Not only have falling grain prices bitten into farmers’ pockets and a dry fall and winter cast a shadow on 1998 crops, but the recent past is catching up to the manufacturing business.
It is paying for its success.
“With two solid years of spiraling upward sales” the industry can’t expect sales to keep pace this year, said Hamre.
“While we still look to 1998 as another strong year for most producers, it won’t be quite as good as 1997.”
In 1997, sales of four-wheel-drive tractors jumped 36.8 percent, and self-propelled combine sales jumped almost 13 percent. At the same time, combine inventories in December 1997 were higher than in 1996, with four-wheel-drive tractor inventories slightly lower.
Buyers this year have good used machinery to choose from because many of the new equipment purchases in 1996 and 1997 involved trade-ins, and “dealers need to move that equipment,” Hamre said.
These factors have made the manufacturing firms cautious, said Larry Schneider, of the Prairie Implement Manufacturers Association, a group that represents Western Canadian farm machinery makers.
“Equipment manufacturers are starting to watch their inventories very carefully,” said Schneider.
Doug Warriner of Flexi-coil said his company expects a “softer 1998” compared to last year.
“We’re seeing a little more caution (in farmers.) But the sales are still very good (across) Canada and Western Canada.”
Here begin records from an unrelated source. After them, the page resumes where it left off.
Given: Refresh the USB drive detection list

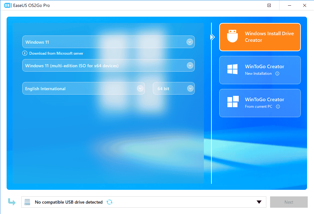Looking at the screenshot, I should coord(109,202).
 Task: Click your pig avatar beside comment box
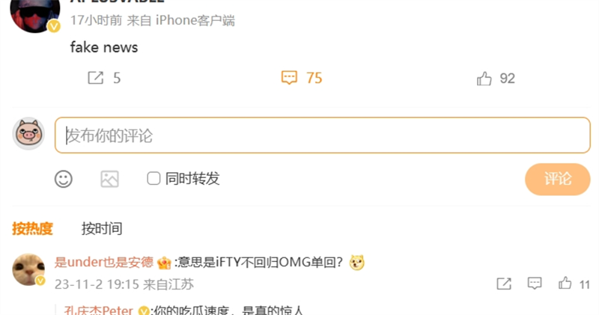click(x=28, y=134)
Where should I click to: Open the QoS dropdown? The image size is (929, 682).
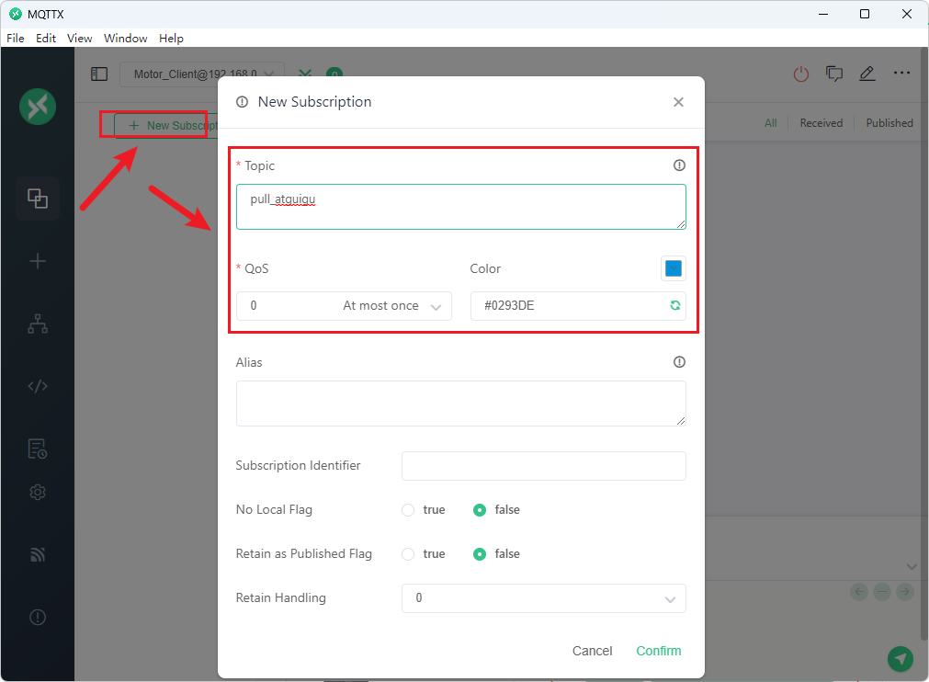click(344, 306)
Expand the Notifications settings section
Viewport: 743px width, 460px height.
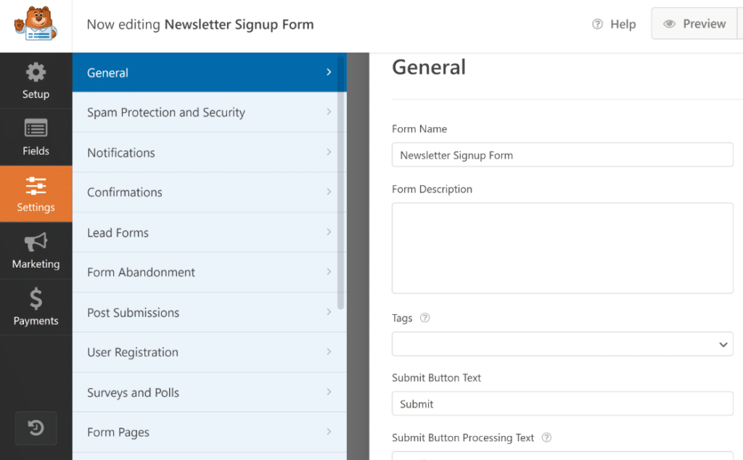pos(209,152)
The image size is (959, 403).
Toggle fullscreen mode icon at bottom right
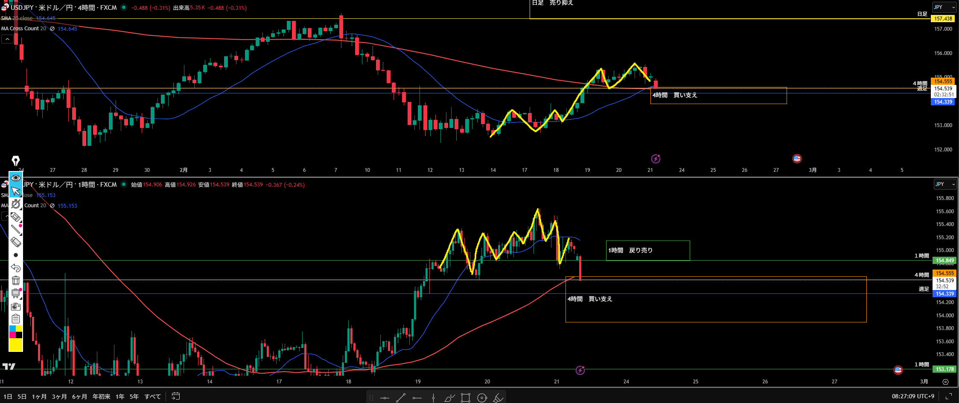click(949, 396)
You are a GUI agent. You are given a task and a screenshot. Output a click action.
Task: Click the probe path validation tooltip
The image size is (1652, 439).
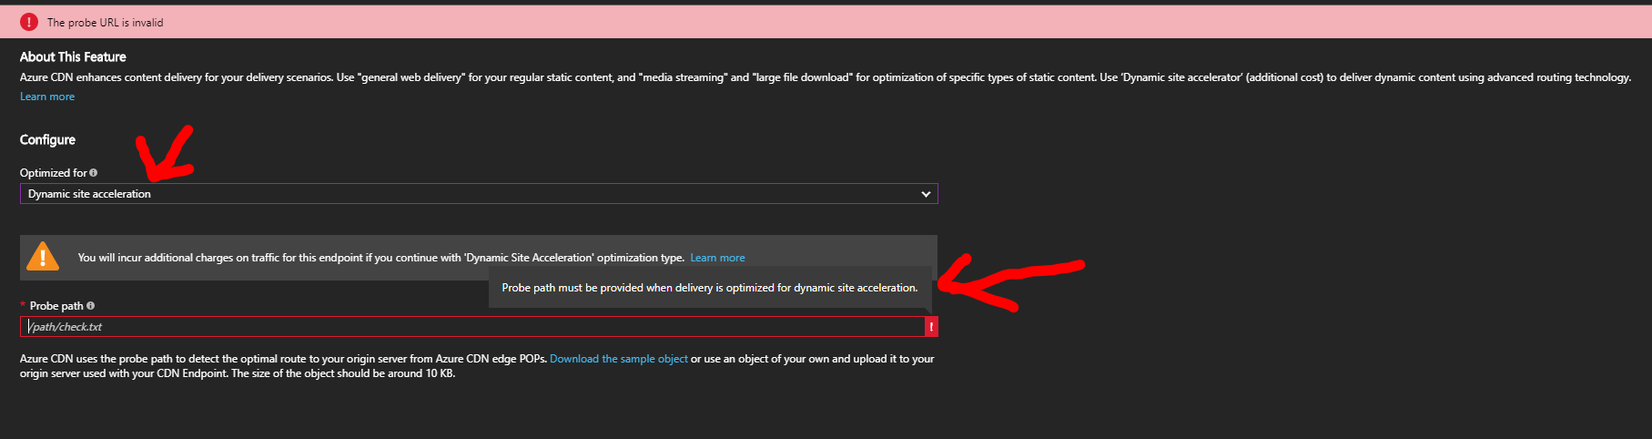(710, 288)
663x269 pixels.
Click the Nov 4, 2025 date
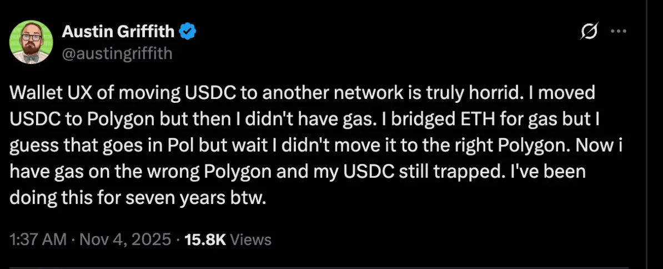click(125, 240)
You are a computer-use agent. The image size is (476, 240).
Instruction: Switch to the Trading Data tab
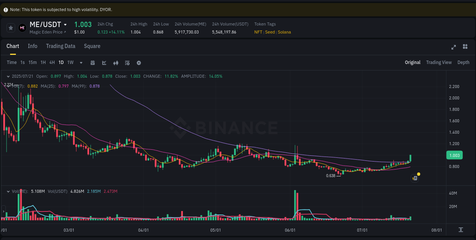[61, 46]
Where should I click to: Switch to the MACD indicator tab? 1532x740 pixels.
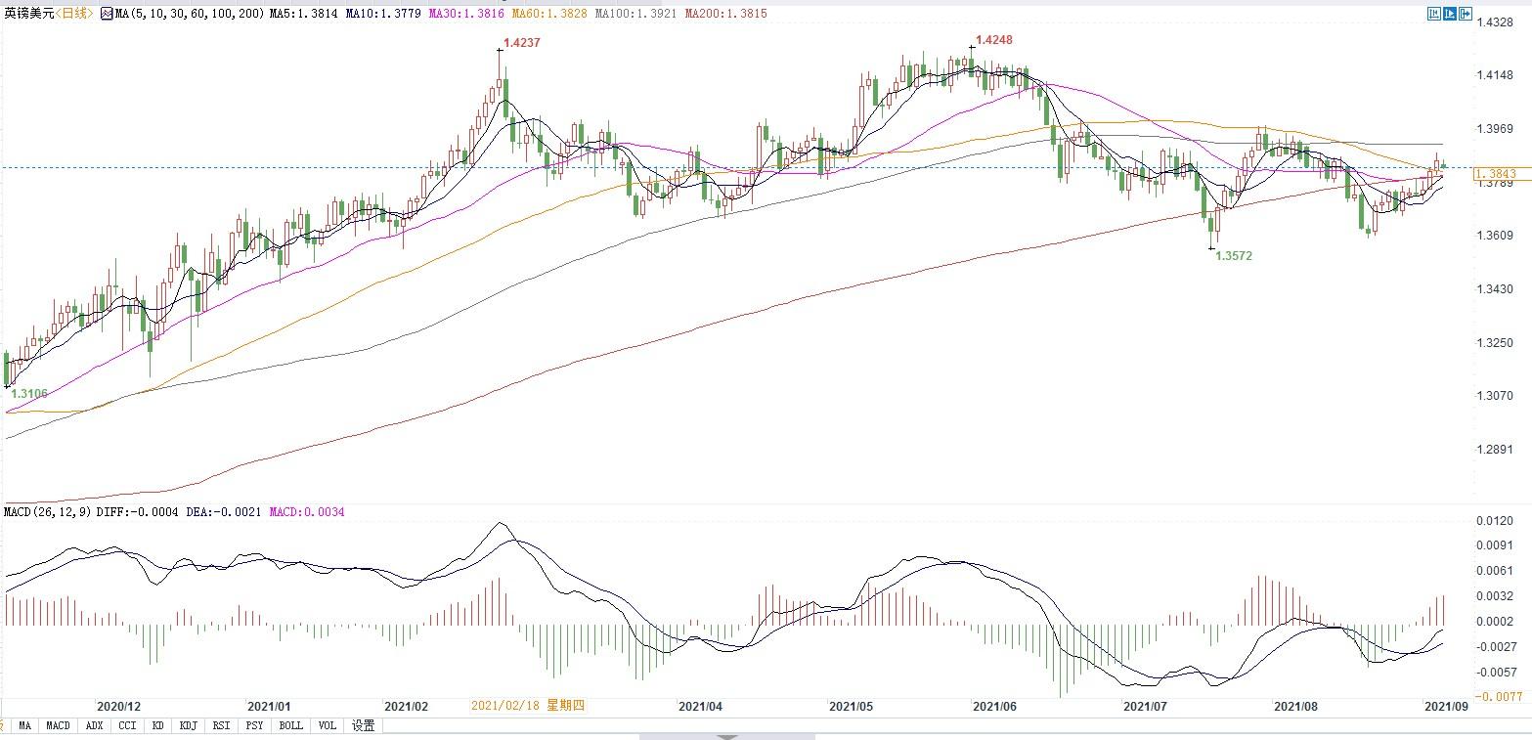58,725
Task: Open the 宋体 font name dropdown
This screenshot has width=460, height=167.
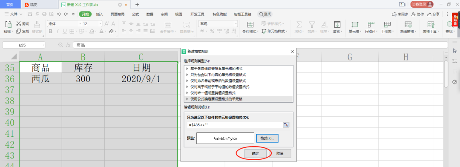Action: pyautogui.click(x=64, y=24)
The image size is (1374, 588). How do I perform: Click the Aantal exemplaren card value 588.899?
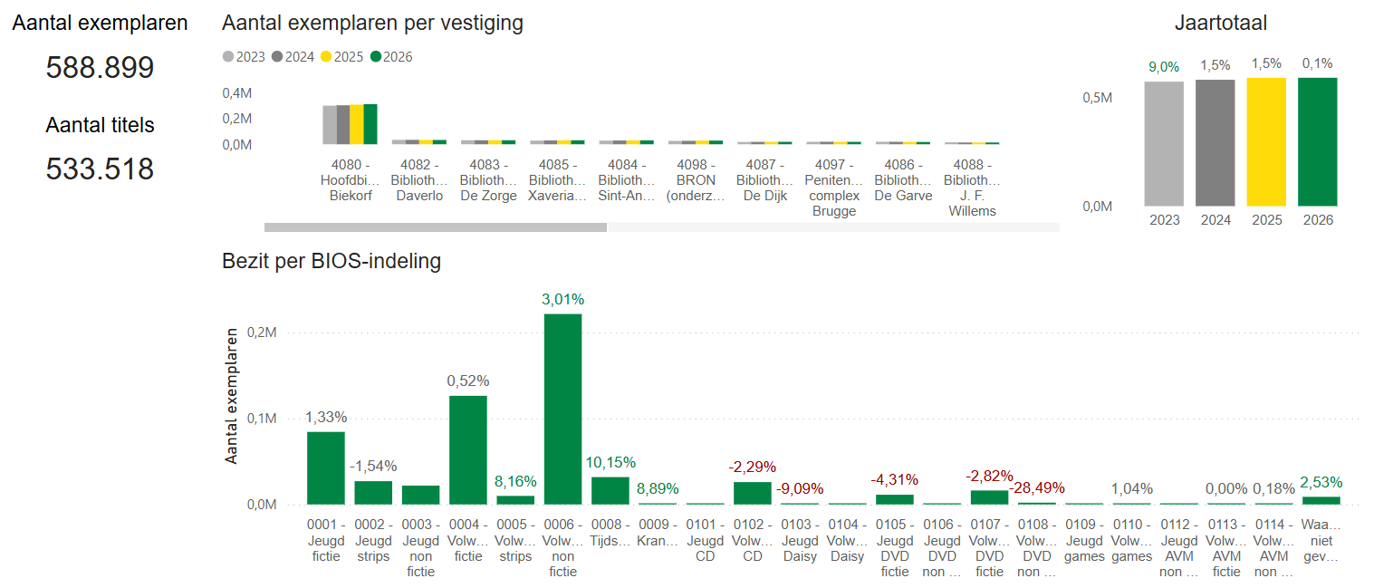(100, 68)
Warriner attributed the start of the slowdown to the low initial grain prices released in August.
Schneider said the dry fall also encouraged farmers to delay equipment purchases.
“Farmers generally buy tomorrow based on what they see today,” Schneider said. Combined with low grain prices, that created a much less optimistic view of the future than last year at this time.
Warriner said his company thinks grain prices will recover later in the year, a forecast Hamre shared.
Rising interest rates
But one wild card that could play against machinery sales is the state of the Canadian dollar. Hamre said short-term drops in the dollar can help Canadian grain sell on the world market because it is cheaper for buyers.
But the low value dollar prompted the Bank of Canada to raise interest rates a half a percentage point.
That might cut machinery sales because low interest rates are one reason the machinery business has boomed for the past two years, Hamre said.
Schneider said the expected sales slowdown also means some cautious manufacturers are not hiring new staff.
“They’re having a tendency to hold the line and even lay off staff,” he said.